Loch Fyne Crab Cannelloni

‘Confit Chicken and Potato Pressé’ was to follow. This again was a very pretty plate of food. The chicken was so succulent and melted in your mouth. The bread tuille was crunchy and filled with creamy smooth foie gras. The beetroot puree balanced the dish to perfection and pickled damsons added a sharpness to cut through the varied flavours.


Confit Chicken and Potato Pressé

We were next given a bowl with Confit Chicken, Rice, Pine Oil and Baby Leek. The waiting staff then brought ‘Napier coffee makers’ which were filled with broth and placed on the table. The broth rose to the top cylinder which was filled with herbs before being filtered to the bottom again. We all watched in amazement. This was then poured over the components of the dish which, all together, was a delight to eat. This was a great dish for entertaining and was a complete contrast to any Cock-a-Leekie soup i have ever had.


Cock-a-Leekie Soup

The fish course was ‘Scottish Hake Fillet’. This was my favourite dish of the evening. The hake fell apart and the skin was crispy and salty. The fish was served with lobster tortellini, fennel and dill purée, purple mash, butternut squash, radish, ginger and a spring onion broth. This sounds like too many ingredients but they all played a part in the dish and came together with the broth making a truly fabulous fish course.


Scottish Hake Fillet

For the main course we were served ‘Roasted Duck Breast’. The duck was cooked to perfection, pink but rested well with crispy skin.
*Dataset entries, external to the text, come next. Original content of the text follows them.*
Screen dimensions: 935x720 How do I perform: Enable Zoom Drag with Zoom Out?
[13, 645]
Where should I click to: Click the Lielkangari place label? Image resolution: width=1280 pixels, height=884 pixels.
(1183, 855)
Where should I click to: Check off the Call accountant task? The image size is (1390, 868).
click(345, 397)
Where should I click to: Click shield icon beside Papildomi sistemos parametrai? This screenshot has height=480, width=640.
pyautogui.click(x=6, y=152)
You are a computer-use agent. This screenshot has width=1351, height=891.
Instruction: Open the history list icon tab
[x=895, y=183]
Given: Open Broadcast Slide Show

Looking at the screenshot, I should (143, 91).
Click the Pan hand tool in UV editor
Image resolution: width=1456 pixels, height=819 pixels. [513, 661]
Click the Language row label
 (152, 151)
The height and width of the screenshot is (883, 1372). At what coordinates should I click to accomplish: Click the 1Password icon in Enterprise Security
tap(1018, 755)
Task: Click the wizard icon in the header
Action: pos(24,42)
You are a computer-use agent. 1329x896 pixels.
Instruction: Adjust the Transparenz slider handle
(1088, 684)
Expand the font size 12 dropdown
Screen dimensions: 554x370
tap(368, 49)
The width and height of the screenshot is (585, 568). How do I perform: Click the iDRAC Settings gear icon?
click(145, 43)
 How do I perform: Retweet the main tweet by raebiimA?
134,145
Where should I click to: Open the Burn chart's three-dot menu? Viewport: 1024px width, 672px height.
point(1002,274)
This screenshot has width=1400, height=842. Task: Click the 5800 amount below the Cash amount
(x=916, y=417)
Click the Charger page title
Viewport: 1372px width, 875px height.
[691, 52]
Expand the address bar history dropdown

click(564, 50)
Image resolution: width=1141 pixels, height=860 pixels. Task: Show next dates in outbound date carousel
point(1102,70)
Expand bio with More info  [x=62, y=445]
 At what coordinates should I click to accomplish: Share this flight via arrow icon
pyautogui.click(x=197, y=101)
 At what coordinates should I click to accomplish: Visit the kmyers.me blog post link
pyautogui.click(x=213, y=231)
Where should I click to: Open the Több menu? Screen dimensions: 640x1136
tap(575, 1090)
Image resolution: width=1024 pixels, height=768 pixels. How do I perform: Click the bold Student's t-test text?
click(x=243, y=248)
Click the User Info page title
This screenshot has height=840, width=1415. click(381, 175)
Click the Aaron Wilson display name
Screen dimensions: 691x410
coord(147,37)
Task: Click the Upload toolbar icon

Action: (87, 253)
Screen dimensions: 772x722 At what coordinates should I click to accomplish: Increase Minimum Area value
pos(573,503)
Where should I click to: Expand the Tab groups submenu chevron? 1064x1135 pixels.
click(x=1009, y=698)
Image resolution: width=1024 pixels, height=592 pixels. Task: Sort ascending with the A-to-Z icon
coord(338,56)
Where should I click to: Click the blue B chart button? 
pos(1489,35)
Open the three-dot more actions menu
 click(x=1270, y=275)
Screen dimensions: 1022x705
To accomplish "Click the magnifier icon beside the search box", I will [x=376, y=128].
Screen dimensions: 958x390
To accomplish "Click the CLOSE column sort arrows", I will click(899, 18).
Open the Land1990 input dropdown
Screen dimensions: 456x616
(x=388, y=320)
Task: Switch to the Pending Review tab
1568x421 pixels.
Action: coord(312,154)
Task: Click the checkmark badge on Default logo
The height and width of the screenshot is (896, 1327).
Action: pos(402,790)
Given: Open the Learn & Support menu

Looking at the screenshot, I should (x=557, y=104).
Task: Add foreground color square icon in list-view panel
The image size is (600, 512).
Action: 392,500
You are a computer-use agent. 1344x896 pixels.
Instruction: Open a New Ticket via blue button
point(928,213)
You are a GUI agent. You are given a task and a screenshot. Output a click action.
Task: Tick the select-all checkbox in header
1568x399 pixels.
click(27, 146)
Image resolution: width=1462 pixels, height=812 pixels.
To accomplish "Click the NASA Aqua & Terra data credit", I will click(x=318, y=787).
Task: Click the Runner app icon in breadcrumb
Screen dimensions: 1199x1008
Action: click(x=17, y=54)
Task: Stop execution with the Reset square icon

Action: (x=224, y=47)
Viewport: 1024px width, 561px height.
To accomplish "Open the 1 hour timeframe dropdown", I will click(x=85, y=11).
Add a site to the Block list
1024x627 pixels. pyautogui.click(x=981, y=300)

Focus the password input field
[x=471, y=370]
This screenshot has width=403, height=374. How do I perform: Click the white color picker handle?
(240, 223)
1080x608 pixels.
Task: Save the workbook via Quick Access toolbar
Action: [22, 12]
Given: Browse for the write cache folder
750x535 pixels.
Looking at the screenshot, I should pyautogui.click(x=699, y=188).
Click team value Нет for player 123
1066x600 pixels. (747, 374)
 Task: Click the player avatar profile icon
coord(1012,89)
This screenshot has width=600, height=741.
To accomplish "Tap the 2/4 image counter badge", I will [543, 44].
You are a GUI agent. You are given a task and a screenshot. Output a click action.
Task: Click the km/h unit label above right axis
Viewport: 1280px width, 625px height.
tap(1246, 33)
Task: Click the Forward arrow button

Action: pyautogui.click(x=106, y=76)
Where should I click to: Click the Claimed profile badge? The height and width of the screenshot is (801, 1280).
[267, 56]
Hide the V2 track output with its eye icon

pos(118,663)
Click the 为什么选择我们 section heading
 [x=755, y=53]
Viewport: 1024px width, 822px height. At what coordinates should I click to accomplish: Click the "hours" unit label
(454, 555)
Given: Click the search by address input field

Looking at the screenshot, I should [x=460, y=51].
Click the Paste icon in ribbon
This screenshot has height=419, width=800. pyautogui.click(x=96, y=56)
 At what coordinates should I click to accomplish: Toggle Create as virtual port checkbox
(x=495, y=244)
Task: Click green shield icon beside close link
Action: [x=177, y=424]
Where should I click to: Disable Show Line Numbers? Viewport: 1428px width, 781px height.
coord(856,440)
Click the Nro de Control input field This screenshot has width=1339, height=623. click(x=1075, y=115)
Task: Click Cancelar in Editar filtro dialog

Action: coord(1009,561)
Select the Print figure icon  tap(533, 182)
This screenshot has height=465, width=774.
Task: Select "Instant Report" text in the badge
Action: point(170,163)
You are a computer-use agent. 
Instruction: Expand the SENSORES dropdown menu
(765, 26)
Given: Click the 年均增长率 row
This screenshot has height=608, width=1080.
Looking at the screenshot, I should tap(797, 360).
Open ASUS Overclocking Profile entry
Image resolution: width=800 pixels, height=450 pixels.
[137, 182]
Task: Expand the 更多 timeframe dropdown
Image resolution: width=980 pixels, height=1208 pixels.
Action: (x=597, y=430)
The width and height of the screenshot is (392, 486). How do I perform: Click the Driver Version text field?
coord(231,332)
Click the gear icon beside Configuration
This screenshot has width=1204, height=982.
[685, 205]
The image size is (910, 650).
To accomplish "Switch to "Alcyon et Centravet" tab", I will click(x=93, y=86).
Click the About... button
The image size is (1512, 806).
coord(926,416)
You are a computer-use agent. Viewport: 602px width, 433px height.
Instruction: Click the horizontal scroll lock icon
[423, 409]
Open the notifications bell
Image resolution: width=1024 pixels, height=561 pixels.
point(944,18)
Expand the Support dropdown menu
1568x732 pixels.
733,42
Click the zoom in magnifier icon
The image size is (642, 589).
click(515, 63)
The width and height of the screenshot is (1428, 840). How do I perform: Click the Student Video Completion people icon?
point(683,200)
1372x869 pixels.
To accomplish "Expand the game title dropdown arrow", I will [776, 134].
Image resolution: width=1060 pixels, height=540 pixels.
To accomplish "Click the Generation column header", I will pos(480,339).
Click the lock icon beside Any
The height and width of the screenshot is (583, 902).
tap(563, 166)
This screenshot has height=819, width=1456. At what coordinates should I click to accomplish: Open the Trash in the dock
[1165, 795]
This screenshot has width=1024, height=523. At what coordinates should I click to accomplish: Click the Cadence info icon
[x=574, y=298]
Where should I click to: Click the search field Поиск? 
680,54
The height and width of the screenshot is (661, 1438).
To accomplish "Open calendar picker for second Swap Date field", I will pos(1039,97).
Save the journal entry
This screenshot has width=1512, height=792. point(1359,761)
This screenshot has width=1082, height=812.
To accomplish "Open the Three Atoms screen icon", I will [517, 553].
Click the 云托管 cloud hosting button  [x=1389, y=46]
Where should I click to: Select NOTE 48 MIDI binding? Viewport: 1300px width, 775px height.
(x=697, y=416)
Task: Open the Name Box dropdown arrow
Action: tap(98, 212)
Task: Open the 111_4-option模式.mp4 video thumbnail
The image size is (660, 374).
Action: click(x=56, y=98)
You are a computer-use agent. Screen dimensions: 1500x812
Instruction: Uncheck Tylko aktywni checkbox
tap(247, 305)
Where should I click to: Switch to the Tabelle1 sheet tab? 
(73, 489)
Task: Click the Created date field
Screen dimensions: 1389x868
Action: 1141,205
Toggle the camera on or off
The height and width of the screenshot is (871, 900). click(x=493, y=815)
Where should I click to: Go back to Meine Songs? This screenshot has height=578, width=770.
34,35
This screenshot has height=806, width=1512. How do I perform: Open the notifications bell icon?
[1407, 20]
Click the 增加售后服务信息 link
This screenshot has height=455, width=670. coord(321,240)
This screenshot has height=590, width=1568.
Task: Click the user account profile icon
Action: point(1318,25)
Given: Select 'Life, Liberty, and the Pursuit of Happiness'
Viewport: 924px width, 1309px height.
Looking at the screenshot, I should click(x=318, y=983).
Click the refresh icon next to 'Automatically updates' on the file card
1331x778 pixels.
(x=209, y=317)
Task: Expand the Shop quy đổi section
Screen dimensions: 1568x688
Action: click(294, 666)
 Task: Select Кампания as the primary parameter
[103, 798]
On the other side of the plate a miniature open duck pie topped with buttery pomme puree. This was a great way to showcase the other parts of the duck. The parsnip orange puree and the tarragon jus brought all the elements together.


Roasted Duck Breast

Unfortunately I had to leave before the desserts. However I have heard I would not have been disappointed. Throughout the meal the sommelier gave us a variety of wines to match the dishes. They all matched perfectly and were explained with passion. The waiting staff were attentive and friendly.

I can honestly say that I was very impressed with the whole evening. The hospitality, food and the surroundings were exceptional. The Balvenie room is a great addition to Restaurant Mark Greenaway which I am sure many will enjoy.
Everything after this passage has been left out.